矮助と女中たち、どちらの言っていることが正しいのか?
それともう一つ、矮助は家の者に、鈴のことを自分の友達だと言っているらしい。
何故、友達だというのか?
自分は矮助の護衛ではないのか?
護衛としては役に立たないと思われているのか?
自分は矮助のために何かしたいのに、何ができるのか?
鈴は悩み続けていた…
『それで』
鈴は矮助に聞く。
『どこに行くんだ?』
『そ―だなぁ…』
矮助は少し考え――
『お前、バカにしてるのか…?』
『ん?』
矮助は団子を一串食べながら聞き返す。
『これのどこが仕事なんだ!?』
鈴は矮助に連れられ、団子屋に来ていた。
『実は今、偵察中なんだ』
『?』
怪訝な顔をする鈴に、矮助は、団子のついていない串を一本手にしたまま説明しはじめる。
『俺の家はあのお偉い方に仕える家。
仕事は色々ある。
こうやって椅子に座って団子を食べる。
あぁ美味しいなぁ。
あのお方にも食べて頂きたいなぁと思って差し入れする。
するとあのお方は喜んで、良い政策ができる。
また、食べることによってこの店は違法なものを混ぜていないか等を調べる。
それから、こうやって座って街の人たちの会話を聞き、皆は今何に困っているのか、あのお方に何を望んでいるのか、何に興味を持っているのか、何が人気なのか等を探り、あのお方に伝える。

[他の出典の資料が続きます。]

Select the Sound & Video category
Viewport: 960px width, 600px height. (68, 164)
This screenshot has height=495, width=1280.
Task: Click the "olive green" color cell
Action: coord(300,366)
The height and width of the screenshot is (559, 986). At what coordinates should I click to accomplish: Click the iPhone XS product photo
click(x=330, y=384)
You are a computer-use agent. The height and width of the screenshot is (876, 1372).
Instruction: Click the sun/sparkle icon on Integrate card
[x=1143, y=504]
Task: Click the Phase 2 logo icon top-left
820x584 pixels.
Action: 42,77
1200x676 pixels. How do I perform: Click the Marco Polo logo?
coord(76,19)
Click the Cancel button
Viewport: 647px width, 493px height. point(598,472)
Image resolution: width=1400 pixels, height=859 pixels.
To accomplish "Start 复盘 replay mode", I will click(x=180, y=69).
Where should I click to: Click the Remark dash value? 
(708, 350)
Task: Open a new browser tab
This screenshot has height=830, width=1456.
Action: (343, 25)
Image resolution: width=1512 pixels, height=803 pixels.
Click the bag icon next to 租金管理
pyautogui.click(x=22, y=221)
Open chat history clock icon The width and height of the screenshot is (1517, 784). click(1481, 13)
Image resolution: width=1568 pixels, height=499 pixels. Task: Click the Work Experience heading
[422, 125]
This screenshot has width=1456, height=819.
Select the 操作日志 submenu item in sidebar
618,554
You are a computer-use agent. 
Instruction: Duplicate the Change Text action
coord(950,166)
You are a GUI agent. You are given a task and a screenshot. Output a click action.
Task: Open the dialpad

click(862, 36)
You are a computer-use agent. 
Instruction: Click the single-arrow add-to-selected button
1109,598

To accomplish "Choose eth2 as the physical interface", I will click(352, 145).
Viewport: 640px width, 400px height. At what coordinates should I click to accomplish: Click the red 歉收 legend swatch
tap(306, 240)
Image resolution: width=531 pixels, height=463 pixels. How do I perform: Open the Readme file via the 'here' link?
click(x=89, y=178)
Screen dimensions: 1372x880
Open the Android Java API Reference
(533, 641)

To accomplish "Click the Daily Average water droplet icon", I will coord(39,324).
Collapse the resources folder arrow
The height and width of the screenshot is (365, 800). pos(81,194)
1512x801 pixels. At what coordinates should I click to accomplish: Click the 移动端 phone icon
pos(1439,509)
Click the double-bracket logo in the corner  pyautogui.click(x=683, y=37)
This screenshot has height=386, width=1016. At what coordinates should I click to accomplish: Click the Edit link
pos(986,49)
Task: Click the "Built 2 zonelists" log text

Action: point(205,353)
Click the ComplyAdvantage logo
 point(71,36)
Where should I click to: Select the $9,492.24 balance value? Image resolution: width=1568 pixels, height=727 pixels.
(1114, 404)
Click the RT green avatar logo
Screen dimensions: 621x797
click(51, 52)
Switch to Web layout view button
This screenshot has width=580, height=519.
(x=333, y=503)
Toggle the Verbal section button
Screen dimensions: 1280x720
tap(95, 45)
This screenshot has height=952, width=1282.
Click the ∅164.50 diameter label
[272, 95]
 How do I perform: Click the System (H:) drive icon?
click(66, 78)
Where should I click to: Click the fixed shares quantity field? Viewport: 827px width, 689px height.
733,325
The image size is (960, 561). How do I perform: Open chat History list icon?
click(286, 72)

そして、あのお方はこの国をより良くするために尽力をつくされる。
ってわけで、こうして団子を食べるのも、立派な仕事なんだよ』
そう言って矮助は新しい団子を口にする。
『…ヒマな仕事だな…』
鈴の冷たい一言に、矮助はぐさりとした。
『だから朝昼晩、毎食俺と食べられるんだな。
きちんと仕事をしていたら、そんなこと出来ないだろうからな』
矮助は、確かに今言ったような理由から街をぶらぶらすることもある。
しかし、父の使いで遠方に出かけることもあるし、出かけた先で何日も泊まり込むこともある。
けど今は鈴がいるから、もし鈴が女だと言うことが家の者に知られれば、鈴は矮助の帰りを待たずに屋敷を出るだろう。
そんな鈴を心配して、矮助はなるべく鈴の傍にいようとしていた。
そんな矮助の想い、鈴本人はまったく気付いていなかった。
矮助は複雑に思いながらお茶をすする。
鈴は団子を一串手に取り、一つ口にする。
すると、とたんに鈴の表情が変わる。